What is the Psychology of Romance?

Personality and romantic relationships are linked through transactional ties and co-develop dynamically, continuous, and reciprocally. Transactional ties or personality–relationship transactions, are related to neuroticism, low self-esteem, and insecure attachment. Higher interpersonal vulnerabilities and lower relationship satisfaction might be predictors for higher within-person variability of daily perceived responsiveness, positive expectations, and self-disclosure.

The interpersonal vulnerabilities of neuroticism, low self-esteem, anxious attachment, and avoidant attachment constitute a challenge for the romantic couple. Neuroticism reflects general insecurity, such as the tendency to experience irritability, and increased fearfulness. In terms of emotional relationship components, persons high in neuroticism tend to show their emotions more readily and blame their partners for the feelings that the target person has. Moreover, they interpret ambiguous situations and partner behaviours more negatively and anticipate that an upcoming interaction with their partner will be negative. They tend to act more negatively toward their partner and are less forgiving.

Whereas, low self-esteem represents an insecure attitude toward the self and low perception of self-worth. Moreover, people with low self-esteem tend to report lower partner caregiving responsiveness; expressed as reporting their partners to be less accessible, responsive, and less engaged.

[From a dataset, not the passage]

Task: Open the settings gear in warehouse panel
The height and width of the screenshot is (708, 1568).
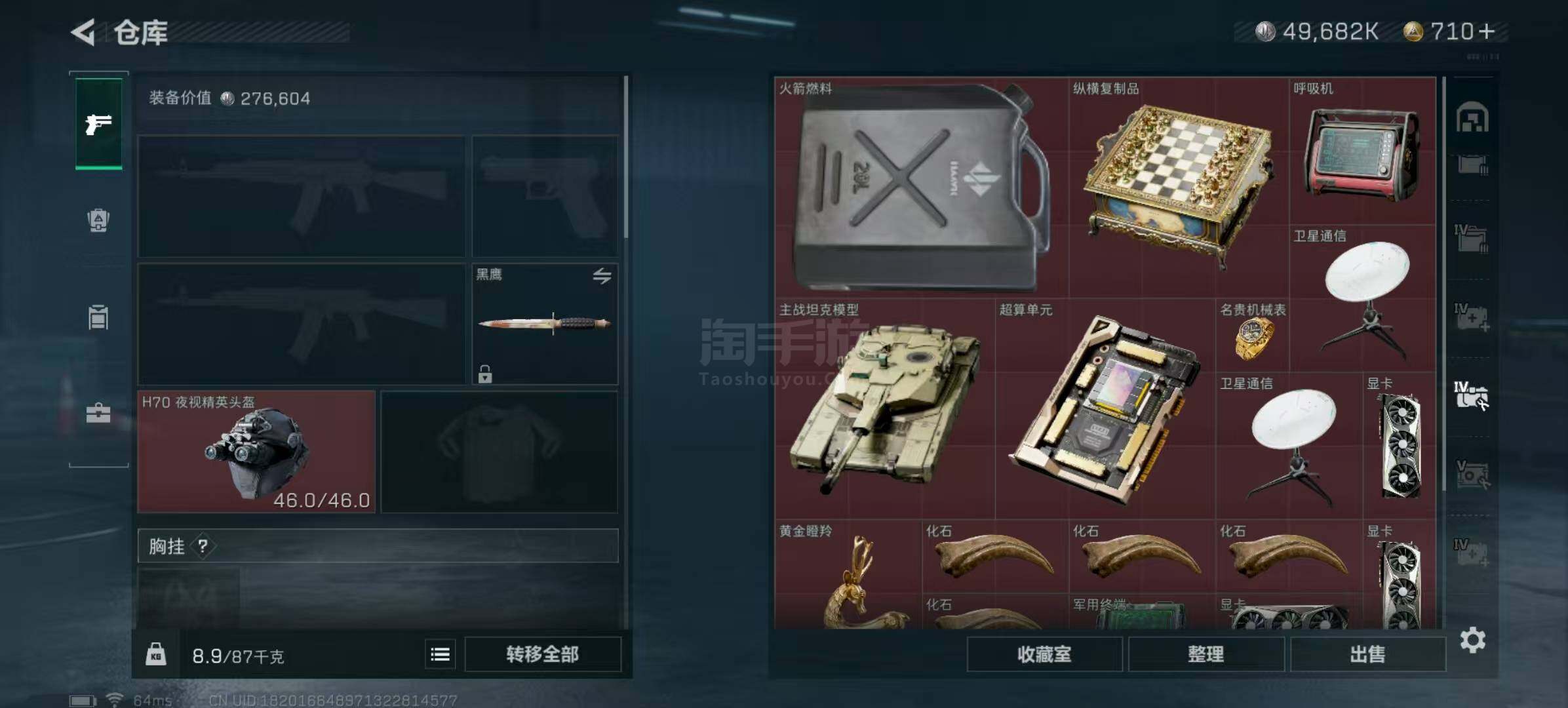Action: tap(1472, 640)
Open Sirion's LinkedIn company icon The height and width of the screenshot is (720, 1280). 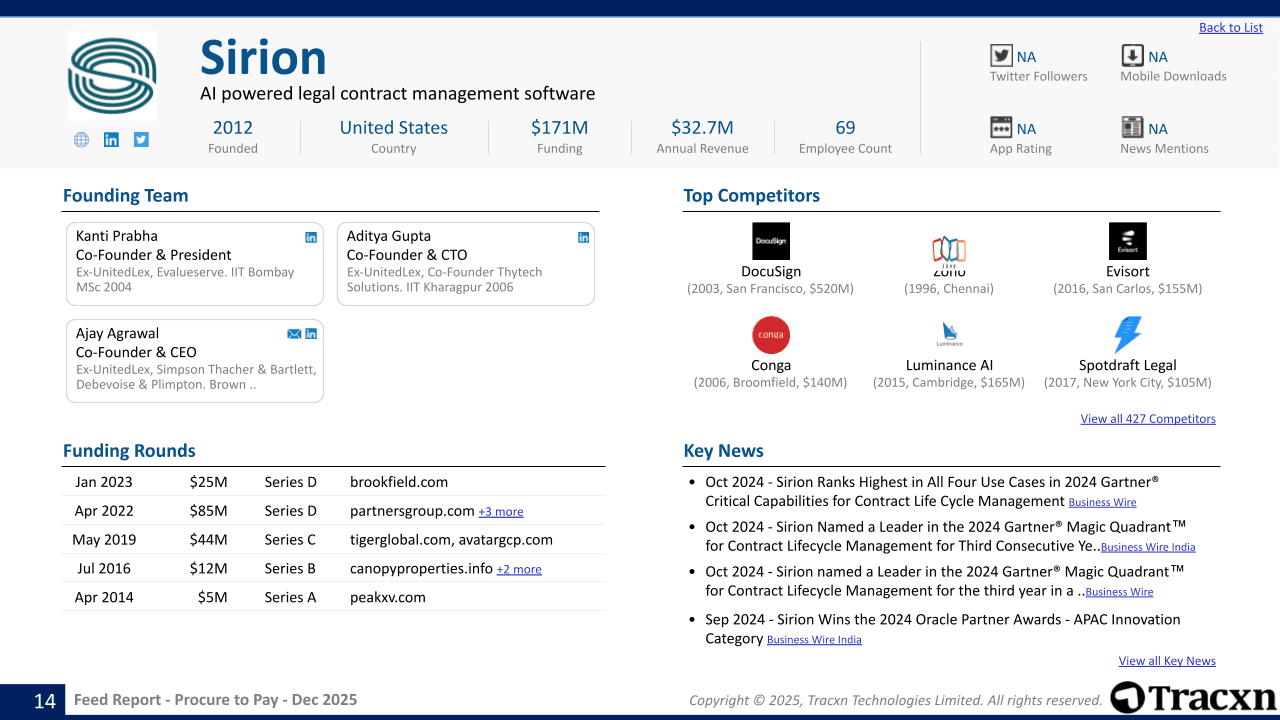(x=111, y=140)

To better understand selection and socialization effects in couples, a study by Bühler et al 2020,

targeted reciprocal transactions between interpersonal vulnerabilities and relationship satisfaction. It was shown that much higher levels of anxious and avoidant attachment are consistently linked to a decrease in relationship satisfaction. Partner effects emerged for anxious attachment, signifying that higher levels of anxious attachment were tied to a decrease in the partner’s relationship satisfaction. Whereas, a lower level of relationship satisfaction was linked to an increase in the target’s avoidant attachment and to an increase in the partner’s anxious attachment.

As a result, in terms of selection effects, we found that people with low self-esteem and insecure attachment experienced lower average levels of beneficial daily relationship components. Couple members with interpersonal vulnerabilities had lower average levels of relationship components, and less satisfied couple members had lower average levels and higher within-person variability of these components.